Einde inhoudsopgave
Gedelegeerde Verordening (EU) 2019/2035 tot aanvulling van Verordening (EU) 2016/429 van het Europees Parlement en de Raad wat betreft regels voor inrichtingen waar landdieren worden gehouden en broederijen, alsmede voor de traceerbaarheid van bepaalde gehouden landdieren en broedeieren
Artikel 61 Afwijkingen voor de identificatie van gehouden paardachtigen, die naar een slachthuis worden overgebracht of vergezeld gaan van een tijdelijk identificatiedocument
Geldend
Geldend vanaf 25-12-2019
- Redactionele toelichting
Gecorrigeerd via een rectificatie (PbEU 2020, L 191).
- Bronpublicatie:
28-06-2019, PbEU 2019, L 314 (uitgifte: 05-12-2019, regelingnummer: 2019/2035)
- Inwerkingtreding
25-12-2019
- Bronpublicatie inwerkingtreding:
28-06-2019, PbEU 2019, L 314 (uitgifte: 05-12-2019, regelingnummer: 2019/2035)
- Vakgebied(en)
Dierenrecht / Veterinair recht
Dierenrecht / Veehouderij
Dierenrecht / Dierenwelzijn
1.
In afwijking van artikel 58, lid 1, kan de bevoegde autoriteit toestemming verlenen voor het gebruik van een vereenvoudigde methode voor de identificatie van paardachtigen die bestemd zijn om naar het slachthuis te worden overgebracht en waarvoor geen uniek, levenslang geldig identificatiedocument werd afgegeven overeenkomstig artikel 110, lid 1, onder a), van Verordening (EU) 2016/429 op voorwaarde dat:
- a)
de paardachtigen jonger zijn dan twaalf maanden;
- b)
de dieren doorlopend traceerbaar zijn vanaf de inrichting waar zij zijn geboren tot het in dezelfde lidstaat gelegen slachthuis.

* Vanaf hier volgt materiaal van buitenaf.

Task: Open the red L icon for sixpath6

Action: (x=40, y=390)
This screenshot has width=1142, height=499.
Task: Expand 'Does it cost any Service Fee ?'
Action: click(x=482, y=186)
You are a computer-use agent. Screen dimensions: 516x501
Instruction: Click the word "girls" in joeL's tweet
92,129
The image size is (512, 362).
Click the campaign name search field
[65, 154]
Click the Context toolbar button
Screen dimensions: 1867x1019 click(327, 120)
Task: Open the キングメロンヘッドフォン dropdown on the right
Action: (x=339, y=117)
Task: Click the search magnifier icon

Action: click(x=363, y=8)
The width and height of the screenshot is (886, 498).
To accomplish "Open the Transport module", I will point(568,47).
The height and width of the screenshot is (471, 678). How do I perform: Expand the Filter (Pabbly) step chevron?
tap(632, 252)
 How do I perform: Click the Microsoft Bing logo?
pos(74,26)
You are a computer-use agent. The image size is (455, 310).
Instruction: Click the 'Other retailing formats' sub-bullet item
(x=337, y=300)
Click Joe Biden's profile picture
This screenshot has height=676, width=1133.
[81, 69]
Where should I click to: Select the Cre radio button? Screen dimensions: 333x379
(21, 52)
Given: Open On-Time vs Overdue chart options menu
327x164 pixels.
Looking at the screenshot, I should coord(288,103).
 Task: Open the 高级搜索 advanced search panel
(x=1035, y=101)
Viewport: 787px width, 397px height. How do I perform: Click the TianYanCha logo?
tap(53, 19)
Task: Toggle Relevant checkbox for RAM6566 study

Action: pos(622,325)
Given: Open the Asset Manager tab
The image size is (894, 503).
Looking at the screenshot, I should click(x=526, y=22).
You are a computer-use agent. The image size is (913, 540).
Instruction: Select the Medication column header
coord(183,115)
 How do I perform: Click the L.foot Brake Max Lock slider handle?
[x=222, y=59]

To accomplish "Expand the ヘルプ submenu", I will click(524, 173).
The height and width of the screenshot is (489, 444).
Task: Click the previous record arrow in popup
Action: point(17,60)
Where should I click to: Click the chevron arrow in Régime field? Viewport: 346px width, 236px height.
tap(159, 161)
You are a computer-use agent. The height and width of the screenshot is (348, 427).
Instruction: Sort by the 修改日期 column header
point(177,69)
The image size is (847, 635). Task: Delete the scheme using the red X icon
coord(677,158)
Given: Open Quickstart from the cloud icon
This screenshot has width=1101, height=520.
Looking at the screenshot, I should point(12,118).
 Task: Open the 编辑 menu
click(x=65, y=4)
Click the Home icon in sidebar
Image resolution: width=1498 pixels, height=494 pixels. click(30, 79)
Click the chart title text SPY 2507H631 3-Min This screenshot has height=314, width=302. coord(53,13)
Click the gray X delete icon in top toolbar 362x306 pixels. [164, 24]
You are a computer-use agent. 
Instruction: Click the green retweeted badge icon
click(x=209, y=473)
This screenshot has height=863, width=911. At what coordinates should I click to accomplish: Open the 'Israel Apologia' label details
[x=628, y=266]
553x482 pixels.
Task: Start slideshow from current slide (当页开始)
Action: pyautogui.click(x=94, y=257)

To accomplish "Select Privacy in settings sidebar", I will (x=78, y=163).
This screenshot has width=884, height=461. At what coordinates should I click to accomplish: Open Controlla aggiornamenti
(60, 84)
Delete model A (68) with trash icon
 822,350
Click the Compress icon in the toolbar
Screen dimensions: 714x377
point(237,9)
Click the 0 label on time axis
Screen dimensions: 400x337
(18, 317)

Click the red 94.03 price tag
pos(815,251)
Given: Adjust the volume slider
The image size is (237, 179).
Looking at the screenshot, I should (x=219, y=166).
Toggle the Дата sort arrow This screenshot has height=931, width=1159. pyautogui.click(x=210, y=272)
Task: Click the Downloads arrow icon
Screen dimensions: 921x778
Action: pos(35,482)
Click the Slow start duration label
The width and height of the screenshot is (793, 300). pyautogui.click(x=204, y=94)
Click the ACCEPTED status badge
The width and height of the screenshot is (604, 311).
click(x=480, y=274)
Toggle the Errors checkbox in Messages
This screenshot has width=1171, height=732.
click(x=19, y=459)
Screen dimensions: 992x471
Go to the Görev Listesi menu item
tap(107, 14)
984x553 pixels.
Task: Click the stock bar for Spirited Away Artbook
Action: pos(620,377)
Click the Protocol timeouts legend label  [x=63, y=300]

De paardachtigen moeten rechtstreeks naar het slachthuis worden vervoerd en tijdens dat vervoer moeten zij individueel worden geïdentificeerd door middel van een injecteerbare transponder, een conventioneel of een elektronisch oormerk, of een conventionele of elektronische pootband zoals respectievelijk bedoeld in bijlage III, onder a), b), c), e) en f).
2.
In afwijking van artikel 58, lid 1, onder b), geeft de bevoegde autoriteit op verzoek van de exploitant die de paardachtige houdt, een tijdelijk identificatiedocument af voor de periode waarin het overeenkomstig artikel 110, lid 1, onder a), van Verordening (EU) 2016/429 of overeenkomstig artikel 67 of 68 van deze verordening afgegeven identificatiedocument bij die bevoegde autoriteit is ingeleverd voor het bijwerken van de identificatiegegevens in dat document.